**RECORD EXCERPTS**:
───
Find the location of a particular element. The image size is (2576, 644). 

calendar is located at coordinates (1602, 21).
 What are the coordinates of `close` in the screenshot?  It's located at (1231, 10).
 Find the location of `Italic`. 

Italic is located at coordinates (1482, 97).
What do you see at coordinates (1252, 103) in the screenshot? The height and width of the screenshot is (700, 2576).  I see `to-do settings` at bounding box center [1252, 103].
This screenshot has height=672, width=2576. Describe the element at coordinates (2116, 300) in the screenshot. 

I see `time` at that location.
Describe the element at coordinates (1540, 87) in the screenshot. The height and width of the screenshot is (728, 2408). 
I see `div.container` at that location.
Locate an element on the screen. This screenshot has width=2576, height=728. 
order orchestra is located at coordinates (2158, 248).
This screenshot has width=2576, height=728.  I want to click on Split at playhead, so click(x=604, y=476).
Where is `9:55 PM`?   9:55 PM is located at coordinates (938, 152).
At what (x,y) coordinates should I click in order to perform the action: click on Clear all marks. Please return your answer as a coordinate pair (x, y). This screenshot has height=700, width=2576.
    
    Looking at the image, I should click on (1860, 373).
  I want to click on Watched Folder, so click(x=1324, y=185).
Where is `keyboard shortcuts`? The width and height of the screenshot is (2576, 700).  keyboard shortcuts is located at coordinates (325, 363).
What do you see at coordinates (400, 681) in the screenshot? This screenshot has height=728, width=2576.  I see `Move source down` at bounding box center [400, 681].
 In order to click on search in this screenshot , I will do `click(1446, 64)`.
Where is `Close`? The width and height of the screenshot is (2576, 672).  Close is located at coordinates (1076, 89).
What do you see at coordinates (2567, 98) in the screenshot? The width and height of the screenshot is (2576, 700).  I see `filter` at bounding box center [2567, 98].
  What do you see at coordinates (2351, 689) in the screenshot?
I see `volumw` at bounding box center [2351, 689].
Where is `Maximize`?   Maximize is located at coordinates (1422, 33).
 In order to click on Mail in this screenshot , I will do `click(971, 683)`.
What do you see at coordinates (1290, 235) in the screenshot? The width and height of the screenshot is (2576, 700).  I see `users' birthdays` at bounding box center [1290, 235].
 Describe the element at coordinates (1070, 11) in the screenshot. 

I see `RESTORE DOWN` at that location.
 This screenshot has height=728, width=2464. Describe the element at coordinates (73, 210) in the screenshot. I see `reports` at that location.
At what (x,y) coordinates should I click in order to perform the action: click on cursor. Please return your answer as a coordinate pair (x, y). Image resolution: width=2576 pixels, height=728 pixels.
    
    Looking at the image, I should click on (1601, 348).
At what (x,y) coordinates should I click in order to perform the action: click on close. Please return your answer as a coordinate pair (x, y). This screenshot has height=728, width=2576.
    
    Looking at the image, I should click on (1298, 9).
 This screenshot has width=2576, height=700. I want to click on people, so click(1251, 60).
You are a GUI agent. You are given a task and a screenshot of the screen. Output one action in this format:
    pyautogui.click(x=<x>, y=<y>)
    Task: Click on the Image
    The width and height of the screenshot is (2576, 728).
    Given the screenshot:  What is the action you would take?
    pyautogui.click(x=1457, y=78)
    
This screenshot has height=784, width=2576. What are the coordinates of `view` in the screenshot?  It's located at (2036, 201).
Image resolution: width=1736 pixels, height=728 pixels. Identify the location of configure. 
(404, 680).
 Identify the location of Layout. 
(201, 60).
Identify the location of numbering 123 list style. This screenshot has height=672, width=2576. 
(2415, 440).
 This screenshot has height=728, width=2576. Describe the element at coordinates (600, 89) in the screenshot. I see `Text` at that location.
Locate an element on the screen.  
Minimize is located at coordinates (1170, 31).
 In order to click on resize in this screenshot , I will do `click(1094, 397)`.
───
**WHAT NEEDS TO BE DONE**:
Give back every one of the records above line for line, with no change to any character.

**THE RESULT**:
Find the location of a particular element. The image size is (2576, 644). 

calendar is located at coordinates (1602, 21).
 What are the coordinates of `close` in the screenshot?  It's located at (1231, 10).
 Find the location of `Italic`. 

Italic is located at coordinates (1482, 97).
What do you see at coordinates (1252, 103) in the screenshot? The height and width of the screenshot is (700, 2576).  I see `to-do settings` at bounding box center [1252, 103].
This screenshot has height=672, width=2576. Describe the element at coordinates (2116, 300) in the screenshot. 

I see `time` at that location.
Describe the element at coordinates (1540, 87) in the screenshot. The height and width of the screenshot is (728, 2408). 
I see `div.container` at that location.
Locate an element on the screen. This screenshot has width=2576, height=728. 
order orchestra is located at coordinates (2158, 248).
This screenshot has width=2576, height=728.  I want to click on Split at playhead, so click(x=604, y=476).
Where is `9:55 PM`?   9:55 PM is located at coordinates (938, 152).
At what (x,y) coordinates should I click in order to perform the action: click on Clear all marks. Please return your answer as a coordinate pair (x, y). This screenshot has height=700, width=2576.
    
    Looking at the image, I should click on (1860, 373).
  I want to click on Watched Folder, so click(x=1324, y=185).
Where is `keyboard shortcuts`? The width and height of the screenshot is (2576, 700).  keyboard shortcuts is located at coordinates (325, 363).
What do you see at coordinates (400, 681) in the screenshot? This screenshot has height=728, width=2576.  I see `Move source down` at bounding box center [400, 681].
 In order to click on search in this screenshot , I will do `click(1446, 64)`.
Where is `Close`? The width and height of the screenshot is (2576, 672).  Close is located at coordinates (1076, 89).
What do you see at coordinates (2567, 98) in the screenshot? The width and height of the screenshot is (2576, 700).  I see `filter` at bounding box center [2567, 98].
  What do you see at coordinates (2351, 689) in the screenshot?
I see `volumw` at bounding box center [2351, 689].
Where is `Maximize`?   Maximize is located at coordinates (1422, 33).
 In order to click on Mail in this screenshot , I will do `click(971, 683)`.
What do you see at coordinates (1290, 235) in the screenshot? The width and height of the screenshot is (2576, 700).  I see `users' birthdays` at bounding box center [1290, 235].
 Describe the element at coordinates (1070, 11) in the screenshot. 

I see `RESTORE DOWN` at that location.
 This screenshot has height=728, width=2464. Describe the element at coordinates (73, 210) in the screenshot. I see `reports` at that location.
At what (x,y) coordinates should I click in order to perform the action: click on cursor. Please return your answer as a coordinate pair (x, y). Image resolution: width=2576 pixels, height=728 pixels.
    
    Looking at the image, I should click on (1601, 348).
At what (x,y) coordinates should I click in order to perform the action: click on close. Please return your answer as a coordinate pair (x, y). This screenshot has height=728, width=2576.
    
    Looking at the image, I should click on (1298, 9).
 This screenshot has width=2576, height=700. I want to click on people, so click(1251, 60).
You are a GUI agent. You are given a task and a screenshot of the screen. Output one action in this format:
    pyautogui.click(x=<x>, y=<y>)
    Task: Click on the Image
    The width and height of the screenshot is (2576, 728).
    Given the screenshot:  What is the action you would take?
    pyautogui.click(x=1457, y=78)
    
This screenshot has height=784, width=2576. What are the coordinates of `view` in the screenshot?  It's located at (2036, 201).
Image resolution: width=1736 pixels, height=728 pixels. Identify the location of configure. 
(404, 680).
 Identify the location of Layout. 
(201, 60).
Identify the location of numbering 123 list style. This screenshot has height=672, width=2576. 
(2415, 440).
 This screenshot has height=728, width=2576. Describe the element at coordinates (600, 89) in the screenshot. I see `Text` at that location.
Locate an element on the screen.  
Minimize is located at coordinates (1170, 31).
 In order to click on resize in this screenshot , I will do `click(1094, 397)`.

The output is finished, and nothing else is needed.